Umat Islam yang menutupi aib seseorang akan mendapat ganjaran setimpal dari Allah, yaitu aibnya akan ditutup oleh Allah subhanahu wa ta'ala. Rasulullah shallallahu ‘alaihi wa sallam bersabda, “Barangsiapa menutupi aib seseorang, Allah akan menutupi aibnya di dunia dan akhirat” (HR. Muslim). Demikian pula, membuka aib orang lain berarti sama saja dengan membuka aib diri sendiri. Hal ini karena salah satu azab membuka aib orang lain adalah Allah akan membuka aib orang tersebut.

Lantas, apa saja contoh perilaku menutupi aib orang lain? Berikut beberapa contohnya; tidak menyampaikan perilaku jahiliyahnya di masa lampau pada unggahan media sosial, tidak menceritakan masalah rumah tangga temannya kepada orang lain, tidak mengumbar dosa teman di media sosial, saat mengetahui ketidaksempurnaan teman secara fisik, tidak lantas membahas dan mengejeknya dengan teman lain, serta tidak menyebarkan keburukan orang lain di media sosial dengan tujuan untuk mempermalukannya di hadapan khalayak.

Oleh karena itu, meskipun konten We Listen We Don't Judge seringkali dijadikan hiburan atau candaan, tetap tidak boleh mengumbar aib pribadi maupun orang lain.
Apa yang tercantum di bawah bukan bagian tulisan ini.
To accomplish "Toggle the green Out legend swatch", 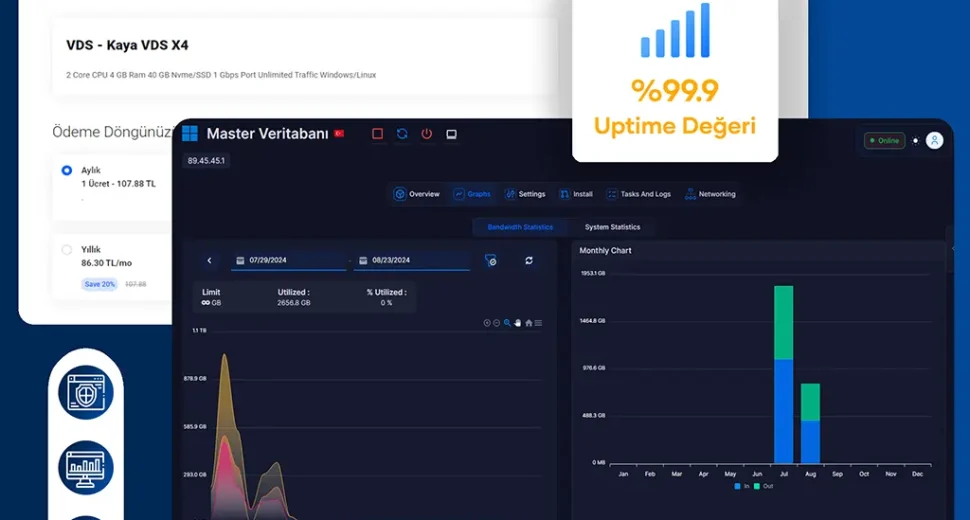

Demikian pula, bila ada kemaksiatan dari yang disampaikan, meskipun tidak menghakimi tapi juga jangan berdiam diri. Karena wajibnya seorang Muslim dalam hal ini adalah menasihati. []

 

Kontributor: Puspita Satyawati (Pemimpin Redaksi Muslimah Inspiratif, Narasumber Kajian Islam)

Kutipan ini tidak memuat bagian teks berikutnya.